**WORK REQUIRED:** This task calls for the complete listing below, reproduced exactly.

**DATASET RECORDS:**
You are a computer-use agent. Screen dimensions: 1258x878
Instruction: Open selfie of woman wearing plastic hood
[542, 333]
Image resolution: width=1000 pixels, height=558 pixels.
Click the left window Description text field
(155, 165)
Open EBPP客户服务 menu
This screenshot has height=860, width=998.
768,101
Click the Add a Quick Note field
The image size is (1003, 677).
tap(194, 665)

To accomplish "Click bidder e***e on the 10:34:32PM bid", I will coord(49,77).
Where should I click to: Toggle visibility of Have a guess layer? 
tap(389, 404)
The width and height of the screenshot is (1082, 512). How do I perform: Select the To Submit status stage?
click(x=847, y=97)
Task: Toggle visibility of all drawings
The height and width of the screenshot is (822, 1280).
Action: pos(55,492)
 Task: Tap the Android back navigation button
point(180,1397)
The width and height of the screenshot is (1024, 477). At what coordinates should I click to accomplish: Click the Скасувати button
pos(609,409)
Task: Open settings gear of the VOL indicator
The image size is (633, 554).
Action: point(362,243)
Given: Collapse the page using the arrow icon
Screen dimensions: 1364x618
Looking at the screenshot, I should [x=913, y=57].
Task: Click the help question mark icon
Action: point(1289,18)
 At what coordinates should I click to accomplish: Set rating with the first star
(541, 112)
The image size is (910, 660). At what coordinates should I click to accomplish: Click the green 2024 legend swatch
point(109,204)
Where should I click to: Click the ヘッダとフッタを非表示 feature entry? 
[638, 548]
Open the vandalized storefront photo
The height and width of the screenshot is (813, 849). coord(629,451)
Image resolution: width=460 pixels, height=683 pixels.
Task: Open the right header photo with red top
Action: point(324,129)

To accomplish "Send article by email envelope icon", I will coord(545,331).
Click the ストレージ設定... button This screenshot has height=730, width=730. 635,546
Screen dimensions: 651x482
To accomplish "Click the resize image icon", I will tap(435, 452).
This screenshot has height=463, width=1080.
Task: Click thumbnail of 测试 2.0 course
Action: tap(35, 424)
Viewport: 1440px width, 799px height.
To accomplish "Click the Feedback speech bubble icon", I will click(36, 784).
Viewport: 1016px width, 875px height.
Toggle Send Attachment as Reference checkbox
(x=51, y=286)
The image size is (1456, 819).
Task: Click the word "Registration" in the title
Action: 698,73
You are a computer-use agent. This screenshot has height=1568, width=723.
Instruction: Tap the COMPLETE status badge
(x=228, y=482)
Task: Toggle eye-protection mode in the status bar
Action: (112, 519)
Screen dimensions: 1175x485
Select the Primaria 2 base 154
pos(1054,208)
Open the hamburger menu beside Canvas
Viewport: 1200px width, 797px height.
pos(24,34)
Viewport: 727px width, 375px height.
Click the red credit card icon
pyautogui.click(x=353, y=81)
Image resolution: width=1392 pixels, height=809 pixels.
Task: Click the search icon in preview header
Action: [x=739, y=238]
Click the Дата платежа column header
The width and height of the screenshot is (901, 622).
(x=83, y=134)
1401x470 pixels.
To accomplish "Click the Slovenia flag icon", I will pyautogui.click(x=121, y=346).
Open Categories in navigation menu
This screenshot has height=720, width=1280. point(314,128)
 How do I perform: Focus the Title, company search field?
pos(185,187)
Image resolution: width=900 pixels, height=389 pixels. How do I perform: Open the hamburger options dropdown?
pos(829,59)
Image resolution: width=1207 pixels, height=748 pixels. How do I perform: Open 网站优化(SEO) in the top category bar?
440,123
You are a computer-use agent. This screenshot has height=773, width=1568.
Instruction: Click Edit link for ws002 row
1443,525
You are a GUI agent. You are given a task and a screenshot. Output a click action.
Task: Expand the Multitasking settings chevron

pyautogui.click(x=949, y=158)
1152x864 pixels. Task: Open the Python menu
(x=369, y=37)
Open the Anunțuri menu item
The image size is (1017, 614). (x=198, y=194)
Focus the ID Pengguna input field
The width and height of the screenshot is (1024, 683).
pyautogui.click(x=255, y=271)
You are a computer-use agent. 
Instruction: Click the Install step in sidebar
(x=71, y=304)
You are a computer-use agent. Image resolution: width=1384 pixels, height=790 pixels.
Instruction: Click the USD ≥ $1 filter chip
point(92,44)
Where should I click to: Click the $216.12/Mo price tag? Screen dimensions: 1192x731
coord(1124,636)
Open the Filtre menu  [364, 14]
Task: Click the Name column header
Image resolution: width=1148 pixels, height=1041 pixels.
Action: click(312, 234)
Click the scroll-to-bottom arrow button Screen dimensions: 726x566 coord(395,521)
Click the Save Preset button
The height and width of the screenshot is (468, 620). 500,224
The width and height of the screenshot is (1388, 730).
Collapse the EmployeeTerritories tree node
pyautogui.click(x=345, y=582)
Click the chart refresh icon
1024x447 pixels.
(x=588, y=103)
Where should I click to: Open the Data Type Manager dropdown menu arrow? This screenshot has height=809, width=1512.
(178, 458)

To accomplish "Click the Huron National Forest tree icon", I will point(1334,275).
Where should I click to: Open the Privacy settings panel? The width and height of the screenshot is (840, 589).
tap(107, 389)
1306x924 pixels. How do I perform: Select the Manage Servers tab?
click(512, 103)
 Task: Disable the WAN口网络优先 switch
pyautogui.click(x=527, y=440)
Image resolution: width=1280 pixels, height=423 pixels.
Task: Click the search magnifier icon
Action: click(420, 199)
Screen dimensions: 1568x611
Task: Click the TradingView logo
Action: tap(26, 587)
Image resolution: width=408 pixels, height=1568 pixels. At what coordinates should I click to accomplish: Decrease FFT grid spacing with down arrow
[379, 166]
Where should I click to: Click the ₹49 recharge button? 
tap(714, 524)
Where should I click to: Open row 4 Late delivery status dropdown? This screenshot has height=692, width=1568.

**THE ANSWER:**
You are a computer-use agent. Screen dimensions: 1258x878
Instruction: Open selfie of woman wearing plastic hood
[542, 333]
Image resolution: width=1000 pixels, height=558 pixels.
Click the left window Description text field
(155, 165)
Open EBPP客户服务 menu
This screenshot has height=860, width=998.
768,101
Click the Add a Quick Note field
The image size is (1003, 677).
tap(194, 665)

To accomplish "Click bidder e***e on the 10:34:32PM bid", I will coord(49,77).
Where should I click to: Toggle visibility of Have a guess layer? 
tap(389, 404)
The width and height of the screenshot is (1082, 512). How do I perform: Select the To Submit status stage?
click(x=847, y=97)
Task: Toggle visibility of all drawings
The height and width of the screenshot is (822, 1280).
Action: pos(55,492)
 Task: Tap the Android back navigation button
point(180,1397)
The width and height of the screenshot is (1024, 477). At what coordinates should I click to accomplish: Click the Скасувати button
pos(609,409)
Task: Open settings gear of the VOL indicator
The image size is (633, 554).
Action: point(362,243)
Given: Collapse the page using the arrow icon
Screen dimensions: 1364x618
Looking at the screenshot, I should [x=913, y=57].
Task: Click the help question mark icon
Action: point(1289,18)
 At what coordinates should I click to accomplish: Set rating with the first star
(541, 112)
The image size is (910, 660). At what coordinates should I click to accomplish: Click the green 2024 legend swatch
point(109,204)
Where should I click to: Click the ヘッダとフッタを非表示 feature entry? 
[638, 548]
Open the vandalized storefront photo
The height and width of the screenshot is (813, 849). coord(629,451)
Image resolution: width=460 pixels, height=683 pixels.
Task: Open the right header photo with red top
Action: point(324,129)

To accomplish "Send article by email envelope icon", I will coord(545,331).
Click the ストレージ設定... button This screenshot has height=730, width=730. 635,546
Screen dimensions: 651x482
To accomplish "Click the resize image icon", I will tap(435, 452).
This screenshot has height=463, width=1080.
Task: Click thumbnail of 测试 2.0 course
Action: tap(35, 424)
Viewport: 1440px width, 799px height.
To accomplish "Click the Feedback speech bubble icon", I will click(36, 784).
Viewport: 1016px width, 875px height.
Toggle Send Attachment as Reference checkbox
(x=51, y=286)
The image size is (1456, 819).
Task: Click the word "Registration" in the title
Action: 698,73
You are a computer-use agent. This screenshot has height=1568, width=723.
Instruction: Tap the COMPLETE status badge
(x=228, y=482)
Task: Toggle eye-protection mode in the status bar
Action: (112, 519)
Screen dimensions: 1175x485
Select the Primaria 2 base 154
pos(1054,208)
Open the hamburger menu beside Canvas
Viewport: 1200px width, 797px height.
pos(24,34)
Viewport: 727px width, 375px height.
Click the red credit card icon
pyautogui.click(x=353, y=81)
Image resolution: width=1392 pixels, height=809 pixels.
Task: Click the search icon in preview header
Action: [x=739, y=238]
Click the Дата платежа column header
The width and height of the screenshot is (901, 622).
(x=83, y=134)
1401x470 pixels.
To accomplish "Click the Slovenia flag icon", I will pyautogui.click(x=121, y=346).
Open Categories in navigation menu
This screenshot has height=720, width=1280. point(314,128)
 How do I perform: Focus the Title, company search field?
pos(185,187)
Image resolution: width=900 pixels, height=389 pixels. How do I perform: Open the hamburger options dropdown?
pos(829,59)
Image resolution: width=1207 pixels, height=748 pixels. How do I perform: Open 网站优化(SEO) in the top category bar?
440,123
You are a computer-use agent. This screenshot has height=773, width=1568.
Instruction: Click Edit link for ws002 row
1443,525
You are a GUI agent. You are given a task and a screenshot. Output a click action.
Task: Expand the Multitasking settings chevron

pyautogui.click(x=949, y=158)
1152x864 pixels. Task: Open the Python menu
(x=369, y=37)
Open the Anunțuri menu item
The image size is (1017, 614). (x=198, y=194)
Focus the ID Pengguna input field
The width and height of the screenshot is (1024, 683).
pyautogui.click(x=255, y=271)
You are a computer-use agent. 
Instruction: Click the Install step in sidebar
(x=71, y=304)
You are a computer-use agent. Image resolution: width=1384 pixels, height=790 pixels.
Instruction: Click the USD ≥ $1 filter chip
point(92,44)
Where should I click to: Click the $216.12/Mo price tag? Screen dimensions: 1192x731
coord(1124,636)
Open the Filtre menu  [364, 14]
Task: Click the Name column header
Image resolution: width=1148 pixels, height=1041 pixels.
Action: click(312, 234)
Click the scroll-to-bottom arrow button Screen dimensions: 726x566 coord(395,521)
Click the Save Preset button
The height and width of the screenshot is (468, 620). 500,224
The width and height of the screenshot is (1388, 730).
Collapse the EmployeeTerritories tree node
pyautogui.click(x=345, y=582)
Click the chart refresh icon
1024x447 pixels.
(x=588, y=103)
Where should I click to: Open the Data Type Manager dropdown menu arrow? This screenshot has height=809, width=1512.
(178, 458)

To accomplish "Click the Huron National Forest tree icon", I will point(1334,275).
Where should I click to: Open the Privacy settings panel? The width and height of the screenshot is (840, 589).
tap(107, 389)
1306x924 pixels. How do I perform: Select the Manage Servers tab?
click(512, 103)
 Task: Disable the WAN口网络优先 switch
pyautogui.click(x=527, y=440)
Image resolution: width=1280 pixels, height=423 pixels.
Task: Click the search magnifier icon
Action: click(420, 199)
Screen dimensions: 1568x611
Task: Click the TradingView logo
Action: tap(26, 587)
Image resolution: width=408 pixels, height=1568 pixels. At what coordinates should I click to accomplish: Decrease FFT grid spacing with down arrow
[379, 166]
Where should I click to: Click the ₹49 recharge button? 
tap(714, 524)
Where should I click to: Open row 4 Late delivery status dropdown? This screenshot has height=692, width=1568.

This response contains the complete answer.